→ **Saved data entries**
# # # # #
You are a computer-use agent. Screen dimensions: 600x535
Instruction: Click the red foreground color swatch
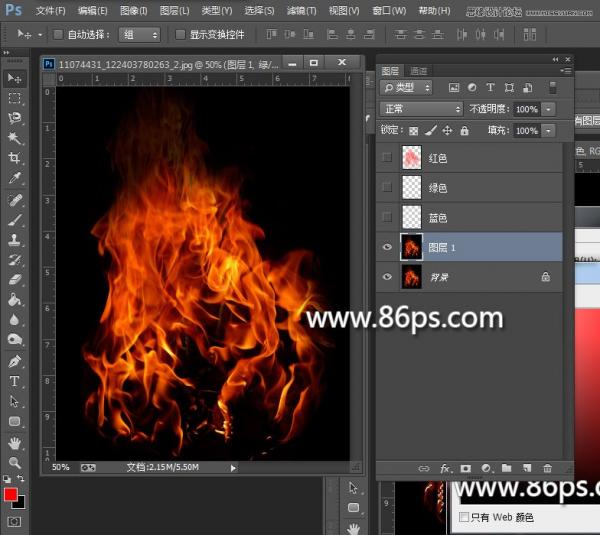[10, 496]
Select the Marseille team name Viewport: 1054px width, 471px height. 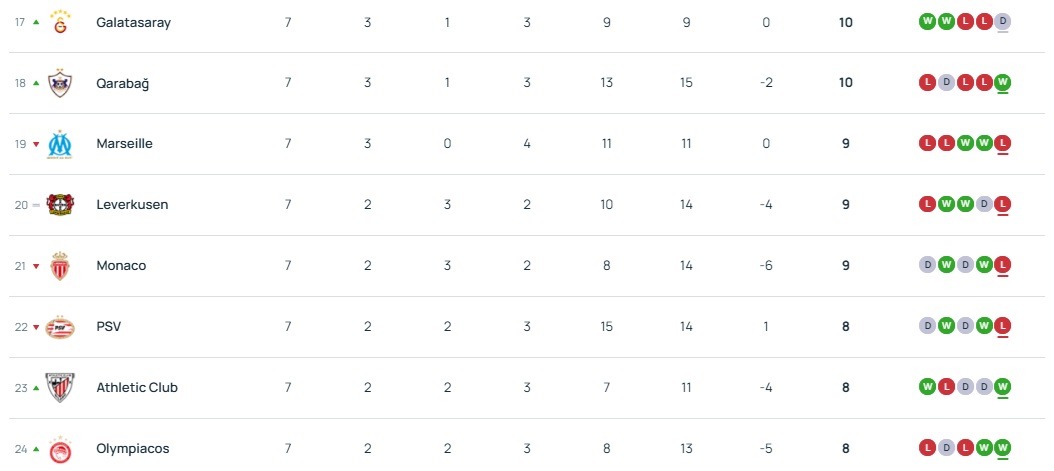tap(124, 144)
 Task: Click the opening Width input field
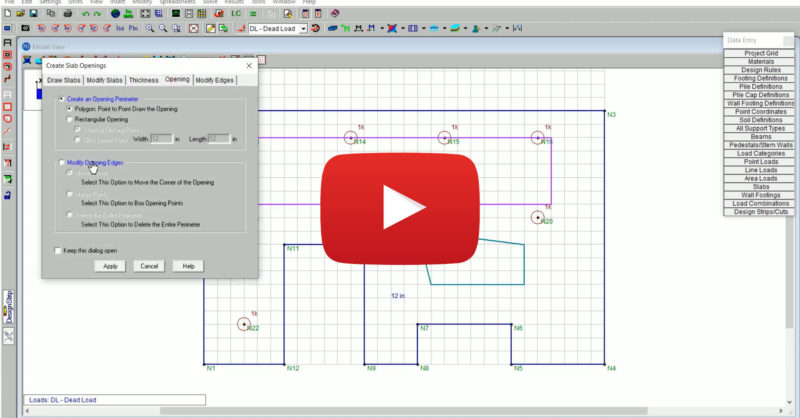[x=160, y=139]
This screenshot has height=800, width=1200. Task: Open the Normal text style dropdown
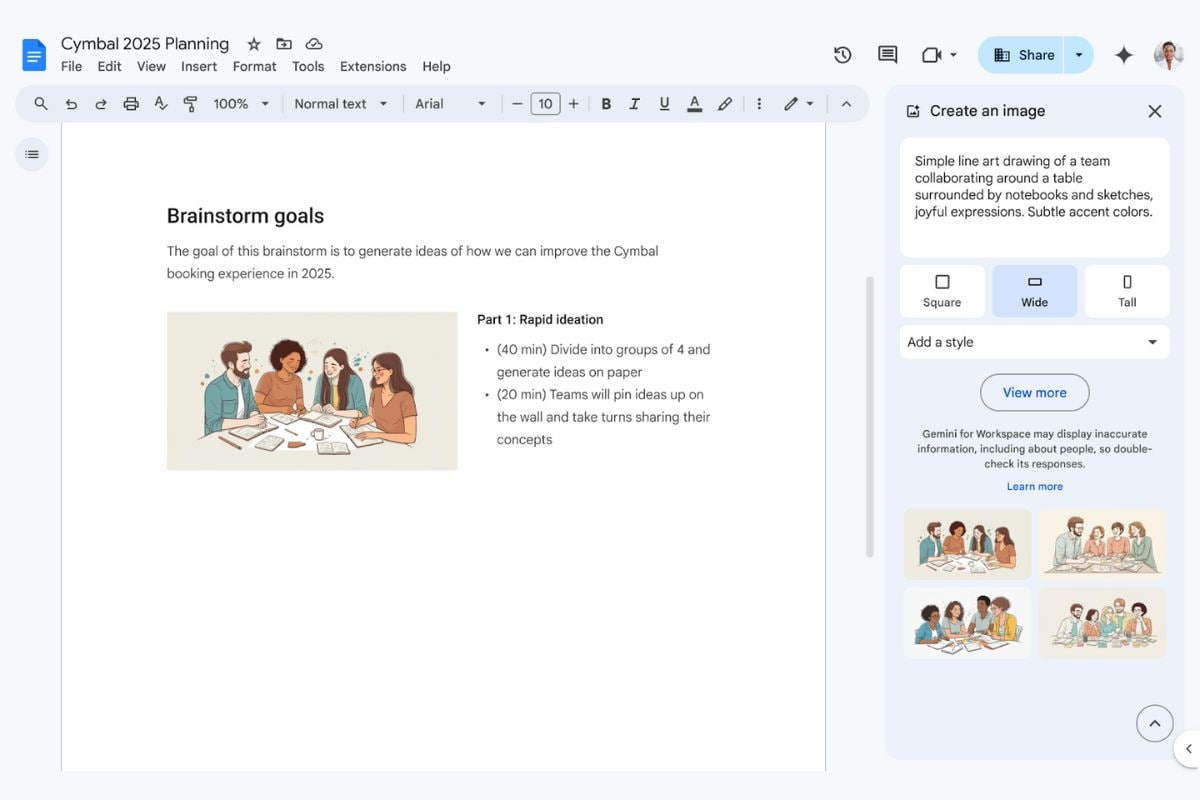(340, 104)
# # # # #
→ **What you will do**
Copy exactly, with no pictures, the lines from the line containing "This screenshot has" through the last line of the records above.

→ **Written response**
This screenshot has height=800, width=1200. Task: Open the Normal text style dropdown
(340, 104)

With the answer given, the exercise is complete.